→ STATED GOAL: Write out the listing lines unchanged, beginning with the line that has "Stevan Držaić o Sava osiguranju (169, 1813)" and stopping after the line that has "Locations (97, 2472)".

→ Lines of data:
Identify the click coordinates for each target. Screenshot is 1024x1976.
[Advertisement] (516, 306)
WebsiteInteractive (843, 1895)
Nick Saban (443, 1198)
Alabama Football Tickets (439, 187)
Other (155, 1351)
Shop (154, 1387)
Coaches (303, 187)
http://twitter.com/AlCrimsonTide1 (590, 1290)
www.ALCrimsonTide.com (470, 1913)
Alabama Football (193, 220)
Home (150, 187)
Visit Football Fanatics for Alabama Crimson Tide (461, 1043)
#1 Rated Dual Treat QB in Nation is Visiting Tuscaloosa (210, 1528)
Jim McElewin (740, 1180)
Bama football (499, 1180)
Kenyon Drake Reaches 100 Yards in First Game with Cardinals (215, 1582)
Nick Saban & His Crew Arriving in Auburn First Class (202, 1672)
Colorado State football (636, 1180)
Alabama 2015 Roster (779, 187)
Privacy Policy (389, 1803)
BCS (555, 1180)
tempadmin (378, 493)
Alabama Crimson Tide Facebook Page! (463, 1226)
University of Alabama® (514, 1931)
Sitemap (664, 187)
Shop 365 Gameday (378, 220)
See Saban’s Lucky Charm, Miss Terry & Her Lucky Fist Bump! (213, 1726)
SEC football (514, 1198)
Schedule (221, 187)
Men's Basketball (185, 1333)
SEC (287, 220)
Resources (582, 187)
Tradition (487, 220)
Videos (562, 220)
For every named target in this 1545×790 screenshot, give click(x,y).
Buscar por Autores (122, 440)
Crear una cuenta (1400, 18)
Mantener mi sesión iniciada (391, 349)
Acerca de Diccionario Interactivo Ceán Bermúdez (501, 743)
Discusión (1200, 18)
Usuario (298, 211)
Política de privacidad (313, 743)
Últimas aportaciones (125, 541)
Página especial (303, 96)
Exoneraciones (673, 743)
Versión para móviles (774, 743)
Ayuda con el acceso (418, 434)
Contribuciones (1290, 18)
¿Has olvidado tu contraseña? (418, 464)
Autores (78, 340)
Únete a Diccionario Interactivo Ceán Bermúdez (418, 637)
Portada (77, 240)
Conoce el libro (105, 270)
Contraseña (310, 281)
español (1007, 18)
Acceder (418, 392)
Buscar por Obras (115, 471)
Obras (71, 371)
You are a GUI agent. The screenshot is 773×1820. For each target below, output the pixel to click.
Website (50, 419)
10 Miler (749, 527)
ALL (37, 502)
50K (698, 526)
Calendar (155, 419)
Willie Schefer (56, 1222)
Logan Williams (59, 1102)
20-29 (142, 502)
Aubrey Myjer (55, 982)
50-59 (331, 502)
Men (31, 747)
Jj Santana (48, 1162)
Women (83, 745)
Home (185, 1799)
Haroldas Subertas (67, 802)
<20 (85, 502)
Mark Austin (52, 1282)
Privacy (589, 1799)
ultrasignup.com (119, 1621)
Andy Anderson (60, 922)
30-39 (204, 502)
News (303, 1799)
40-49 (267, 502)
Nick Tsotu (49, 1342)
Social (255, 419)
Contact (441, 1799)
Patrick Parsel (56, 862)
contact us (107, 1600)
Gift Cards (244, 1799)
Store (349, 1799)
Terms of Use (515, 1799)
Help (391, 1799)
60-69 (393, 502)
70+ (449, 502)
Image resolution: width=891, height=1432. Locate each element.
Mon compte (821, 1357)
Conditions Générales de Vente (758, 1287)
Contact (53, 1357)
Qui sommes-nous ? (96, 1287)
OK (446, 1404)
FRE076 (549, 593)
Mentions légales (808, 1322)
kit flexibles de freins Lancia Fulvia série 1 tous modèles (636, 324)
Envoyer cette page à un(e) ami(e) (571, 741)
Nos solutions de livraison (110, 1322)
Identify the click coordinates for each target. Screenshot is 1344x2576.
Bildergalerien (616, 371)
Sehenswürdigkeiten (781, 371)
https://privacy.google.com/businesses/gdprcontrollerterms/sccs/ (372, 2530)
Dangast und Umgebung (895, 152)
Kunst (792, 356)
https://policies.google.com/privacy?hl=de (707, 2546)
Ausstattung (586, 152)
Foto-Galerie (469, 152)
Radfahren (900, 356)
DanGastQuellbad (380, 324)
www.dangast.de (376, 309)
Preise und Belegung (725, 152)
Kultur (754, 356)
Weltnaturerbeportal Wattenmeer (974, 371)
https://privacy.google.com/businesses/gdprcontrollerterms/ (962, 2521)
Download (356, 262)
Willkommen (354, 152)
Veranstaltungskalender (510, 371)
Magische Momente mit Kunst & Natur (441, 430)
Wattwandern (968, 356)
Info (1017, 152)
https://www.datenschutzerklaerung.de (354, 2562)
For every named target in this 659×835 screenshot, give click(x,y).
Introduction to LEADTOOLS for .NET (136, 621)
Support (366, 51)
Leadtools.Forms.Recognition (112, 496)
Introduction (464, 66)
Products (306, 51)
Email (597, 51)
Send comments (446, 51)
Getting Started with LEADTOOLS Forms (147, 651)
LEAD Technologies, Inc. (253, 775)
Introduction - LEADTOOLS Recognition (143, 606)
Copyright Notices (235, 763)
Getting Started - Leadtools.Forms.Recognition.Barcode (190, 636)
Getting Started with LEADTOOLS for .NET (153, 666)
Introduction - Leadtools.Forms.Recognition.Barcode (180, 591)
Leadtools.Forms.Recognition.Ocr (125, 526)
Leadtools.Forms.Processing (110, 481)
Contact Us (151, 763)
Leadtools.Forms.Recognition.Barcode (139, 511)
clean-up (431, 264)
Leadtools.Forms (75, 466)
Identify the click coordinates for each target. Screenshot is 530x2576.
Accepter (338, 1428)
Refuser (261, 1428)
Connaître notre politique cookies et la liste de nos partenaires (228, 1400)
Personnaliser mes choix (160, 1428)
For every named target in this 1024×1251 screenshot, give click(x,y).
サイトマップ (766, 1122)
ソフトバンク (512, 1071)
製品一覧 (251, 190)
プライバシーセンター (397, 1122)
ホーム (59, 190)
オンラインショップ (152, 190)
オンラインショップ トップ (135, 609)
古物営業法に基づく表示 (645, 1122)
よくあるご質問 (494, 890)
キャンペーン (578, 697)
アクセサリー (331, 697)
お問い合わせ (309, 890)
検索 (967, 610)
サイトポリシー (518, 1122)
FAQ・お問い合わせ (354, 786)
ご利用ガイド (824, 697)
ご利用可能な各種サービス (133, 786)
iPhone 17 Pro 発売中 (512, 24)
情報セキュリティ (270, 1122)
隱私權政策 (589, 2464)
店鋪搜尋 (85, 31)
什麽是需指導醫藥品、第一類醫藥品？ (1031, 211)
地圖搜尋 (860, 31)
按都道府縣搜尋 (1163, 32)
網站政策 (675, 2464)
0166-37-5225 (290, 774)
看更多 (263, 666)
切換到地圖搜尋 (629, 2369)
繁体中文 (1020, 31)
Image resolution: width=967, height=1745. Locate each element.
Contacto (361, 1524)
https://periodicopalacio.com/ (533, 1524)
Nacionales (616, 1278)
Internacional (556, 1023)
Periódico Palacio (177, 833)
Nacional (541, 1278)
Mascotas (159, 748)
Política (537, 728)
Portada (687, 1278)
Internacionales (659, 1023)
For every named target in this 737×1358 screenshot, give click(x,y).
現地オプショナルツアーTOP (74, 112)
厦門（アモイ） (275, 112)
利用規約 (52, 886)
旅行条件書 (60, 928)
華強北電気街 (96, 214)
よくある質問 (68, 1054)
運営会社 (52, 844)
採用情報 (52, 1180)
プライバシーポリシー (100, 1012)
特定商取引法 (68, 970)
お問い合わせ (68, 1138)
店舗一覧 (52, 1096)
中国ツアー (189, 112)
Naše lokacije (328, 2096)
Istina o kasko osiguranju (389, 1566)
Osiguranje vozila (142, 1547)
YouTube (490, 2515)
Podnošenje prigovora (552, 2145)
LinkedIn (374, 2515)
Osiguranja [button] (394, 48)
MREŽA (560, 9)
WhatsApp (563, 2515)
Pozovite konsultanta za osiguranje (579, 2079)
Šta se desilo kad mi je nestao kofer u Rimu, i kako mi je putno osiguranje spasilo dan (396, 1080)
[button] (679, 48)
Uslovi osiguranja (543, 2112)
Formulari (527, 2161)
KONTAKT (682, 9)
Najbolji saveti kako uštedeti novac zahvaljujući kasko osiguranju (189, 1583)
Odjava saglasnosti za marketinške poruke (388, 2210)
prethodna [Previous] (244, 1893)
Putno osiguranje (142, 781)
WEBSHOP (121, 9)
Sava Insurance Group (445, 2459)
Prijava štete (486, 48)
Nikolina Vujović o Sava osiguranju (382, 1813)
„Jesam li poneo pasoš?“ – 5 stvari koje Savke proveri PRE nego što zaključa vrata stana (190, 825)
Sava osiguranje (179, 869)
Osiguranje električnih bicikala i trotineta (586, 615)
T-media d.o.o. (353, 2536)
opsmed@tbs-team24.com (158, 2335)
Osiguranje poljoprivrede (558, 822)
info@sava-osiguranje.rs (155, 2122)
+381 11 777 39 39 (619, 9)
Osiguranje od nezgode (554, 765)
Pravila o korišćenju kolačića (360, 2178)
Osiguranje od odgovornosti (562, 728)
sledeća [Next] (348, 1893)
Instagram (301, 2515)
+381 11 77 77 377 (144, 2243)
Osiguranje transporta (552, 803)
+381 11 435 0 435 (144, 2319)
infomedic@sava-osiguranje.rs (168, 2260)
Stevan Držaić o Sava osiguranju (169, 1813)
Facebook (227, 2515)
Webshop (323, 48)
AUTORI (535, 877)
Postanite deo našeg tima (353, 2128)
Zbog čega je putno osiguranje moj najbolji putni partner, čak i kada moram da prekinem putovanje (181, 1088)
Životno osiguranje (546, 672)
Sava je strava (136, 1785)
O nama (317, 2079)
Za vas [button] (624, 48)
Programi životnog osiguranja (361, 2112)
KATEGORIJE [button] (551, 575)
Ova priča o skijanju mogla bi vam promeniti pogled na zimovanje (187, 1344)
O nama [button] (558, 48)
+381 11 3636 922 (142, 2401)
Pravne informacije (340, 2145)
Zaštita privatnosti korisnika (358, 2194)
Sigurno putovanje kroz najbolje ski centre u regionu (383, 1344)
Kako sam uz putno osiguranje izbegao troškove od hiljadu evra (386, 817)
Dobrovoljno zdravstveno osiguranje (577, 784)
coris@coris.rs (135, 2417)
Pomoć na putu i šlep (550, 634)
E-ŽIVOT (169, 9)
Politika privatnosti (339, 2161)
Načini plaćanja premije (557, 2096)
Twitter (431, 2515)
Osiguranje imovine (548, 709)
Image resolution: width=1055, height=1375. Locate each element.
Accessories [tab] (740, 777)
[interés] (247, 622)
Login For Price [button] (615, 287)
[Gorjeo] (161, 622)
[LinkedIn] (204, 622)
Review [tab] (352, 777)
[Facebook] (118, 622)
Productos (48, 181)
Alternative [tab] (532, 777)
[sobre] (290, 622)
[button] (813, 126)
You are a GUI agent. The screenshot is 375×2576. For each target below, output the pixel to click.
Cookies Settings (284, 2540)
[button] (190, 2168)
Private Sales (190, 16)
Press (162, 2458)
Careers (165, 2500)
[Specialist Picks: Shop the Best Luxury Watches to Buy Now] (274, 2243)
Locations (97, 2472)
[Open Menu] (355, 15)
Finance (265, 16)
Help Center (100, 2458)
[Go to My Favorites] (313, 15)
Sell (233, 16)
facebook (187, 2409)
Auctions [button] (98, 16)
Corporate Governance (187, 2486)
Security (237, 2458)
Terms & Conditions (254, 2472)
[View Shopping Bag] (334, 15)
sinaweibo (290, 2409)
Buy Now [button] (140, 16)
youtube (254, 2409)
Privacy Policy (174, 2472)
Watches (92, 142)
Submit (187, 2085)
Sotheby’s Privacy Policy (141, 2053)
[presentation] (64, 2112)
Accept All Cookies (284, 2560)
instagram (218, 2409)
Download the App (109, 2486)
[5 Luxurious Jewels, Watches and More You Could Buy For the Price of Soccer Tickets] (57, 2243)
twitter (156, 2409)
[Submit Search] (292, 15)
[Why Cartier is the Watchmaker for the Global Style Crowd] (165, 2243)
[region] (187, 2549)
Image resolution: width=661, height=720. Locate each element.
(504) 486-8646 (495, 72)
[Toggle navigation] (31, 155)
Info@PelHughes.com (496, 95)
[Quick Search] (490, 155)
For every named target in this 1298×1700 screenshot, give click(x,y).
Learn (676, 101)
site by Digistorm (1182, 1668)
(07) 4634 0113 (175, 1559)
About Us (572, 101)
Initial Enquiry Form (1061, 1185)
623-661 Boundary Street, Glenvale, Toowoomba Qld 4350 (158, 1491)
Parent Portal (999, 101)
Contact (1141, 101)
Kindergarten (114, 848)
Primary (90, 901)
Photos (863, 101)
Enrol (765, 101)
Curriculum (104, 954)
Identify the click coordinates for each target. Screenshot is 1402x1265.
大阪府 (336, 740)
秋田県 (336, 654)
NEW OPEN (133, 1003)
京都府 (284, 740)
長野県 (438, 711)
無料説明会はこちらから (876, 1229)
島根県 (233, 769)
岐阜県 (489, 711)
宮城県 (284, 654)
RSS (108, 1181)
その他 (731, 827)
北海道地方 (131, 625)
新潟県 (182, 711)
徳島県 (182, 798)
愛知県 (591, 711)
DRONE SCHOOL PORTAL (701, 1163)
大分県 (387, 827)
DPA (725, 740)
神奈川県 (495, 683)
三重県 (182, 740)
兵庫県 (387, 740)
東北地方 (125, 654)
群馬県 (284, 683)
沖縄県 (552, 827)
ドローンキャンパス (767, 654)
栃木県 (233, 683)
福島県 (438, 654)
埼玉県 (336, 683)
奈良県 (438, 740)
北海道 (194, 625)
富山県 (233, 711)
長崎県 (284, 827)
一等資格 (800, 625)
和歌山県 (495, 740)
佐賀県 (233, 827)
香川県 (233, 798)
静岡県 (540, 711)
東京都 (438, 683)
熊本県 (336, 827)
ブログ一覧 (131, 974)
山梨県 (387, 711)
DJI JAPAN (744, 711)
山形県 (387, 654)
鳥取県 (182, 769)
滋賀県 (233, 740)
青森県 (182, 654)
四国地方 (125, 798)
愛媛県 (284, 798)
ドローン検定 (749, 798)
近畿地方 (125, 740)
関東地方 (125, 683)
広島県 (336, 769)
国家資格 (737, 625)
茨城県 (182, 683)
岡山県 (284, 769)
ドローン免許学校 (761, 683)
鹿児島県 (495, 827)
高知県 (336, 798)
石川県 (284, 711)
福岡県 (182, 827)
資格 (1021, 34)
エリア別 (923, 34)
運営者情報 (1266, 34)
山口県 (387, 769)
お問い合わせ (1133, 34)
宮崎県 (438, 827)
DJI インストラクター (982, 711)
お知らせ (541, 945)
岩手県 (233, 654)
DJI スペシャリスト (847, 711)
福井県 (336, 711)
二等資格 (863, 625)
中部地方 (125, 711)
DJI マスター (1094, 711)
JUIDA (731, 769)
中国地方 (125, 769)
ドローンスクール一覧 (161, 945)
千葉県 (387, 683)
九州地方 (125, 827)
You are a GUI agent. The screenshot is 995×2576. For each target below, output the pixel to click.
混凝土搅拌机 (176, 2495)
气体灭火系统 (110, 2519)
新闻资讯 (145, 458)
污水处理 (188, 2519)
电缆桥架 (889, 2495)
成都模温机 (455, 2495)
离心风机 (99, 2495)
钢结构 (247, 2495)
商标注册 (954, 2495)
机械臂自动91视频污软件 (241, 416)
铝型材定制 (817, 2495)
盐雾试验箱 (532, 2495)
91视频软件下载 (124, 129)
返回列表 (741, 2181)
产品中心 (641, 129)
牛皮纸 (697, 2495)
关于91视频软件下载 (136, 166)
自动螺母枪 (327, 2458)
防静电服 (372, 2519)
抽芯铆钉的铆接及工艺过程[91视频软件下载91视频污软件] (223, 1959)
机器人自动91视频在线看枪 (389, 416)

→ SOLUTION:
Stevan Držaić o Sava osiguranju (169, 1813)
Facebook (227, 2515)
Webshop (323, 48)
AUTORI (535, 877)
Postanite deo našeg tima (353, 2128)
Zbog čega je putno osiguranje moj najbolji putni partner, čak i kada moram da prekinem putovanje (181, 1088)
Životno osiguranje (546, 672)
Sava je strava (136, 1785)
O nama (317, 2079)
Za vas [button] (624, 48)
Programi životnog osiguranja (361, 2112)
KATEGORIJE [button] (551, 575)
Ova priča o skijanju mogla bi vam promeniti pogled na zimovanje (187, 1344)
O nama [button] (558, 48)
+381 11 3636 922 (142, 2401)
Pravne informacije (340, 2145)
Zaštita privatnosti korisnika (358, 2194)
Sigurno putovanje kroz najbolje ski centre u regionu (383, 1344)
Kako sam uz putno osiguranje izbegao troškove od hiljadu evra (386, 817)
Dobrovoljno zdravstveno osiguranje (577, 784)
coris@coris.rs (135, 2417)
Pomoć na putu i šlep (550, 634)
E-ŽIVOT (169, 9)
Politika privatnosti (339, 2161)
Načini plaćanja premije (557, 2096)
Twitter (431, 2515)
Osiguranje imovine (548, 709)
Image resolution: width=1055, height=1375. Locate each element.
Accessories [tab] (740, 777)
[interés] (247, 622)
Login For Price [button] (615, 287)
[Gorjeo] (161, 622)
[LinkedIn] (204, 622)
Review [tab] (352, 777)
[Facebook] (118, 622)
Productos (48, 181)
Alternative [tab] (532, 777)
[sobre] (290, 622)
[button] (813, 126)
You are a GUI agent. The screenshot is 375×2576. For each target below, output the pixel to click.
Cookies Settings (284, 2540)
[button] (190, 2168)
Private Sales (190, 16)
Press (162, 2458)
Careers (165, 2500)
[Specialist Picks: Shop the Best Luxury Watches to Buy Now] (274, 2243)
Locations (97, 2472)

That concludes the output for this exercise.